The Post-Google Crisis of Truth
Earlier this week, on August 23rd, netizens celebrated Internaut Day and the supposed birth of the World Wide Web 25 years ago. That this technological anniversary did not pass uncontested illustrates Guardian editor-in-chief Katharine Viner’s July 12th essay about the “diminishing status of truth” in the present digital age, made all the more apparent by the Brexit maelstrom and partisan politicking of the ongoing US elections.
Viner’s concern stems from the eroding authority of journalistic establishments and the current ease with which “false information” can be published, circulated, and accepted as gospel, but the thrust of the article is the chaos that surrounds truth in the public sphere.
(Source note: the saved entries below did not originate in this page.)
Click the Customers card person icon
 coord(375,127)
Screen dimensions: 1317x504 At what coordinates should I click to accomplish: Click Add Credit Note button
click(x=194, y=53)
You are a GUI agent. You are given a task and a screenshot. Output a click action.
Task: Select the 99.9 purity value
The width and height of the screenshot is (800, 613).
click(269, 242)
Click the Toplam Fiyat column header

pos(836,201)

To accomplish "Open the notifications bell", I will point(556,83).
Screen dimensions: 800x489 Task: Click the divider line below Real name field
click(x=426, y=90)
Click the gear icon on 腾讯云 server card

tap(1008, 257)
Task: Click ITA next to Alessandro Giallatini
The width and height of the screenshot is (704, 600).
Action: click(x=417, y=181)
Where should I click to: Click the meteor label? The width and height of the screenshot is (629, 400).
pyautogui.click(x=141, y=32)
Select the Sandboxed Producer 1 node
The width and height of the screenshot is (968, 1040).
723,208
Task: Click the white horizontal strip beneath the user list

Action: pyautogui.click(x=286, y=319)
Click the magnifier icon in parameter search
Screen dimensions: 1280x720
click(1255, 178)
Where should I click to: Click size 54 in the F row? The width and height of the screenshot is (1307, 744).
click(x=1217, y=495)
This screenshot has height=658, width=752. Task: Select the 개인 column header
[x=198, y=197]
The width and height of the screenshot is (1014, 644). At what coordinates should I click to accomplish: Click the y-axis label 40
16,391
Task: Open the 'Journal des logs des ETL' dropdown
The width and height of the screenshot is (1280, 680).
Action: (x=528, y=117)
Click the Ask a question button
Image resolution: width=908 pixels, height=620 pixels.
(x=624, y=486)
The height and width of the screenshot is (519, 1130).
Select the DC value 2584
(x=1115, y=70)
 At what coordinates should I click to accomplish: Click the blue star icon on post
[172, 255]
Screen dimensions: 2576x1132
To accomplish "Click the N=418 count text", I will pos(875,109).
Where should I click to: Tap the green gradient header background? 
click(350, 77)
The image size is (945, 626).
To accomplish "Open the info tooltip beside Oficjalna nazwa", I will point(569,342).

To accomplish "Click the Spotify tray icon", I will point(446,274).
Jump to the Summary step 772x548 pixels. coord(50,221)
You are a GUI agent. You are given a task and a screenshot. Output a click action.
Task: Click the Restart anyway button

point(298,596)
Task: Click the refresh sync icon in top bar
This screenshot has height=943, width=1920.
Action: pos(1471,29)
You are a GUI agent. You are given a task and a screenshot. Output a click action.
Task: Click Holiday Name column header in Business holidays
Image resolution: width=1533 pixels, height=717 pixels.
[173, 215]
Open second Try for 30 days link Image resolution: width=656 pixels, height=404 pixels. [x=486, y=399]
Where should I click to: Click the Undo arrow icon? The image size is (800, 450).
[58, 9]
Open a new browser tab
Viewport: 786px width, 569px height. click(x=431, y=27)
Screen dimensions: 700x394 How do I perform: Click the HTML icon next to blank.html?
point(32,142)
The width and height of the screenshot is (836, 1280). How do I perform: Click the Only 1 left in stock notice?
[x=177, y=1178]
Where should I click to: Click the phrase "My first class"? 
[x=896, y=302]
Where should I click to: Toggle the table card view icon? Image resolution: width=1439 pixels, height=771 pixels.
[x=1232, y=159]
The echo chamber of social media, and the algorithms designed to respond to (and preserve) our preferences, don’t lend themselves to constructive public discourse. Instead, “the levelling of the information landscape has unleashed new torrents of racism and sexism and new means of shaming and harassment, suggesting a world in which the loudest and crudest arguments will prevail.”
An even more recent Los Angeles Times review on an anthology of American essays edited by John D’Agata, and about the theme of uncertainty, puts this entire quandary into context: “This is not the first time a revolution in information technology has resulted in a crisis of veracity.”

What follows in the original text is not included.